What the task asks: Rewrite the lines starting with the one containing "Click the Modeling" and going on through the one containing "Click the Recent", swapping "filter" for "search" and leaving everything else unchanged.

Dataset records:
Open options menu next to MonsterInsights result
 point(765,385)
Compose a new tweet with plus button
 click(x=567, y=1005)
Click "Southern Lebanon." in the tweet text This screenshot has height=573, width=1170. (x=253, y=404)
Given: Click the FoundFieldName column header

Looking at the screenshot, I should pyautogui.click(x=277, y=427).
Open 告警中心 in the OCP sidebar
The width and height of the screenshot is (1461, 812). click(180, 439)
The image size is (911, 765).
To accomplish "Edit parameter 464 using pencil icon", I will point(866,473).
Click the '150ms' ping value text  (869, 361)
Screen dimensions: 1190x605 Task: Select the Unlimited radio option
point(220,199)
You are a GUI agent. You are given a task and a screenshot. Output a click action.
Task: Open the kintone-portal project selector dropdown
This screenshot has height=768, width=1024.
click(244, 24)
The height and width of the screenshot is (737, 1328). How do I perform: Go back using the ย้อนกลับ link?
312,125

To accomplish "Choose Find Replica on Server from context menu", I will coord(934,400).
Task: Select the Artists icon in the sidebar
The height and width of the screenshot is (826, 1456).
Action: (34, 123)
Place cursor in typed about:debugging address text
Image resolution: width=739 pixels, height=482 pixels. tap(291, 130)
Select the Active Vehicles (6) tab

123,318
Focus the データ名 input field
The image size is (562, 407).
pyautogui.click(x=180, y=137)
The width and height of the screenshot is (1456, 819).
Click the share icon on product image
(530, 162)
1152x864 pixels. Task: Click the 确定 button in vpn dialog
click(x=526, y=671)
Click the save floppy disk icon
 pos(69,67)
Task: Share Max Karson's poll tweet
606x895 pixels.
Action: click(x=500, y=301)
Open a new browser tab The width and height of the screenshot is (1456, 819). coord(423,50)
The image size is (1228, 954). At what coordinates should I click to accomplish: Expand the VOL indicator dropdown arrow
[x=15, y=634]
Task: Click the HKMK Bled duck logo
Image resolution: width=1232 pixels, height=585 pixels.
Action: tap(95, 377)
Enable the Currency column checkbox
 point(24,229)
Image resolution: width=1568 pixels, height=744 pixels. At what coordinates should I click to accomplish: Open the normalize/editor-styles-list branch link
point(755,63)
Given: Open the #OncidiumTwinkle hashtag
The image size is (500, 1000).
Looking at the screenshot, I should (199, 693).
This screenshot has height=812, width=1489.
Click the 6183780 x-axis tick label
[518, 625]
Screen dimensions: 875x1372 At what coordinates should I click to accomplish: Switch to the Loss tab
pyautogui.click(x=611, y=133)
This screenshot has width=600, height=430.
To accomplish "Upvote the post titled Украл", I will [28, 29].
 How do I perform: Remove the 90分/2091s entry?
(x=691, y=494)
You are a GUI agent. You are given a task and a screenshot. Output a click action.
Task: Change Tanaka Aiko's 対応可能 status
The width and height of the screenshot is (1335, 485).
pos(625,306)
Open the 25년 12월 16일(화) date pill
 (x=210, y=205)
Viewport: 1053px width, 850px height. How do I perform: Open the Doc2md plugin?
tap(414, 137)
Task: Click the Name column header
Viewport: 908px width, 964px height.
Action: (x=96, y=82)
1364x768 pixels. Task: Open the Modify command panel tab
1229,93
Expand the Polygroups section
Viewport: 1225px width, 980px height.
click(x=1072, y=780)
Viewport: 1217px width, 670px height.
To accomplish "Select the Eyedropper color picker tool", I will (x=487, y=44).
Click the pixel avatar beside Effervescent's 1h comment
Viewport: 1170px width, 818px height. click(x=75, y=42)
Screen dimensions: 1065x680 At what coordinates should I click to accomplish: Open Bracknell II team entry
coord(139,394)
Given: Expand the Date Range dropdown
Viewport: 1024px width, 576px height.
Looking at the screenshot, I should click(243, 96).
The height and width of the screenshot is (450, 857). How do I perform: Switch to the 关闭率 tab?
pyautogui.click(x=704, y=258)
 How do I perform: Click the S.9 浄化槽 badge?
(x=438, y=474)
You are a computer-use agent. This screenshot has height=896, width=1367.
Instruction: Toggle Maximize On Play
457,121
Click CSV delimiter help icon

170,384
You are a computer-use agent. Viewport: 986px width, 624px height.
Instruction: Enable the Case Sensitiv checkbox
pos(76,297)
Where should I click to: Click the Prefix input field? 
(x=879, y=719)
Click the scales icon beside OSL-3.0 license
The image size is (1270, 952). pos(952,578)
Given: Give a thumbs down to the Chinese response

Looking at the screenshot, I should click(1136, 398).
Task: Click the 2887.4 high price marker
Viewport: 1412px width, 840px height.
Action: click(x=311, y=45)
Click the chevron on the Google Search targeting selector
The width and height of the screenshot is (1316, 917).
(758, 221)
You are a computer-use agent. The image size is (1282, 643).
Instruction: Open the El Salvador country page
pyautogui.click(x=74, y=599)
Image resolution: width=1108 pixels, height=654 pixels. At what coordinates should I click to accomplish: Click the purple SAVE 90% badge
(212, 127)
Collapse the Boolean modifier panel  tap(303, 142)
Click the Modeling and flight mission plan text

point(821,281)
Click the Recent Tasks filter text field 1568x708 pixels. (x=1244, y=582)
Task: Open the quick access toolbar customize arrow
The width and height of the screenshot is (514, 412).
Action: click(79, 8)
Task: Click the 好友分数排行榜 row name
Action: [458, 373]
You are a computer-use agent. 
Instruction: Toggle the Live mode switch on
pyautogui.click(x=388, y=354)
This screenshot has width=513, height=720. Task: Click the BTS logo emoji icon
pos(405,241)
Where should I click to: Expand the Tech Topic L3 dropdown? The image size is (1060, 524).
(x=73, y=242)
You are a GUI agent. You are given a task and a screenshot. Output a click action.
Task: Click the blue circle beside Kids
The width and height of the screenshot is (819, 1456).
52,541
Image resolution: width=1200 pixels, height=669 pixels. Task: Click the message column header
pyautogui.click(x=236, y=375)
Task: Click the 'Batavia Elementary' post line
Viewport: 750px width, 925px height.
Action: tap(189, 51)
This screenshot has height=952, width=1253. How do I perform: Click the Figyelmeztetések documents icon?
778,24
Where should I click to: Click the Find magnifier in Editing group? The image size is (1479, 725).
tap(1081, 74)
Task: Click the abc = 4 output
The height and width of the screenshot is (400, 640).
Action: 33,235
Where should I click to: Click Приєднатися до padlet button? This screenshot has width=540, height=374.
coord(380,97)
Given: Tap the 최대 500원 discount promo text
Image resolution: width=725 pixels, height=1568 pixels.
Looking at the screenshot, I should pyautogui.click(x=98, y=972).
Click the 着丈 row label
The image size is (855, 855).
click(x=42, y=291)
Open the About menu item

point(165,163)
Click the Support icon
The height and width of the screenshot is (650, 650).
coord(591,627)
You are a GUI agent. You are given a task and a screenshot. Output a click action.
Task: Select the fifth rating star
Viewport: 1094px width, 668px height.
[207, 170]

Solution for this problem:
Click the Modeling and flight mission plan text

point(821,281)
Click the Recent Tasks search text field 1568x708 pixels. (x=1244, y=582)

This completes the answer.